A Corredor Público is a legal professional in Mexico with specific functions in the field of commerce. The main purpose of a Corredor Publico is to broker transactions between merchants. The position was redefined via legislation on December 28, 1992, as published in the Federal Official Daily Gazette by the Mexican Congress. It is regulated under the Corredor Publico Federal Law, which has federal jurisdiction in Mexico for most of the functions in which the Corredor Publico is competent.

==History==
In the twentieth century, the activities of the Corredor Publico were regulated under the abrogated section three of title one of book one of the current Commerce code for the Country of Mexico. The position was redefined in 1992 in order to fulfill the demands of commercial activities in Mexico and due to the signing of the North American Free Trade Agreement, which came into effect in 1994.
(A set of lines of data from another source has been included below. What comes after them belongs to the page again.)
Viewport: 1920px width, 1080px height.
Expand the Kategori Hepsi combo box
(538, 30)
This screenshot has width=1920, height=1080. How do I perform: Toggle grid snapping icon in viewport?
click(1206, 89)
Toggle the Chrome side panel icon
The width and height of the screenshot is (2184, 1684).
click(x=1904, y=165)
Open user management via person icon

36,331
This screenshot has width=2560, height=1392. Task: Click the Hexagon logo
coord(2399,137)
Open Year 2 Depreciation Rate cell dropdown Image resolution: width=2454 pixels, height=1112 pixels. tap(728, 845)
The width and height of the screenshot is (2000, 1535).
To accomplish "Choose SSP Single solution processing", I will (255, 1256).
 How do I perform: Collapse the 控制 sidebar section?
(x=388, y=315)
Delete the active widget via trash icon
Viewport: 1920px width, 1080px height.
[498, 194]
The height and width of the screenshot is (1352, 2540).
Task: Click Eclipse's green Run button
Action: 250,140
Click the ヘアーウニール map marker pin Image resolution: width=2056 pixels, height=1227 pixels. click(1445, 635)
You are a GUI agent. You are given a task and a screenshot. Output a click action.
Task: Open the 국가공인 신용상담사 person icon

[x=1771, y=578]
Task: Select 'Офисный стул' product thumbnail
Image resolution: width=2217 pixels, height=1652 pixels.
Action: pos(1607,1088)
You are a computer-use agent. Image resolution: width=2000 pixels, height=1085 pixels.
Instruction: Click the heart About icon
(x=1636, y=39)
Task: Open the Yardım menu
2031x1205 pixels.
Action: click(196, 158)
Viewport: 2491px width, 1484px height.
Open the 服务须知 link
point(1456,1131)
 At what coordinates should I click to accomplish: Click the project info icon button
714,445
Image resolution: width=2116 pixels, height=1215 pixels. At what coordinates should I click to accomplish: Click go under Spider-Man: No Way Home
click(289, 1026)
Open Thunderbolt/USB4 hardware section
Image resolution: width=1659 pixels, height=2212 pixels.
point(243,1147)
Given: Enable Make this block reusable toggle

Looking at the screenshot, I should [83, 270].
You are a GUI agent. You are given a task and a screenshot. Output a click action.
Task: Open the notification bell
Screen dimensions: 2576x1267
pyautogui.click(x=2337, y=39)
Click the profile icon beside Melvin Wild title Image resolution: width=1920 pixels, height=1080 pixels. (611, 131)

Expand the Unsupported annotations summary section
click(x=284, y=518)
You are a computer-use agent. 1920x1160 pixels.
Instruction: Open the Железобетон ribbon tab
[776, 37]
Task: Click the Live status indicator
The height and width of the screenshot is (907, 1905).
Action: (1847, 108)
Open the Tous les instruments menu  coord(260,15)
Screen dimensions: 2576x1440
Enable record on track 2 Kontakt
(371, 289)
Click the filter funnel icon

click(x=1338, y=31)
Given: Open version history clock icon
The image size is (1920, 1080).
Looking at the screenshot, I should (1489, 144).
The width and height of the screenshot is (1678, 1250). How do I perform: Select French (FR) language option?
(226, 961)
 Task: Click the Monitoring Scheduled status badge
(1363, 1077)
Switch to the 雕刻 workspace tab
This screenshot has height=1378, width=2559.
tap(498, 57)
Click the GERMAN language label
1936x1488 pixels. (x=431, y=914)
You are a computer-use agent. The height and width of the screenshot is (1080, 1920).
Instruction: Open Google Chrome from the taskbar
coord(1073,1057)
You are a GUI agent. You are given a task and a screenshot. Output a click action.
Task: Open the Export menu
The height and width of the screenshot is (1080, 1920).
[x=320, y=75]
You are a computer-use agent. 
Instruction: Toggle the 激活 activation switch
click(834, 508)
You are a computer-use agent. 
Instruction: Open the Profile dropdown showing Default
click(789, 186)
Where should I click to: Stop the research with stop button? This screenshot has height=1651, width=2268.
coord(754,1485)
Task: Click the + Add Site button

Under Mexican legislation, the Corredor Publico is a fully credited lawyer that has the full support and accreditation of the Mexican federal government. The activities are supervised by the Ministry of Economy.

==Functions==

In accordance to Article 6 of the Corredor Publico Federal law, the main functions of this legal professional are:

- To intermediate commercial transaction between buyers and sellers, acting as a licensed broker
- To act as judge under commercial arbitration
- To act as legal advisor, similar to a solicitor for common law judicial systems
- To appraise any kind of goods, services, rights and obligations
- To act as a notary public under federal jurisdiction issues; these are focused mainly on commercial transactions

The Corredor Publico is similar to a Civil Law notary public, but with specialized training in commercial (mercantile) law. Activities range from the simple incorporation of Mexican corporations to the most complex business transactions. Currently there are approximately 300 active Corredores Publicos in Mexico.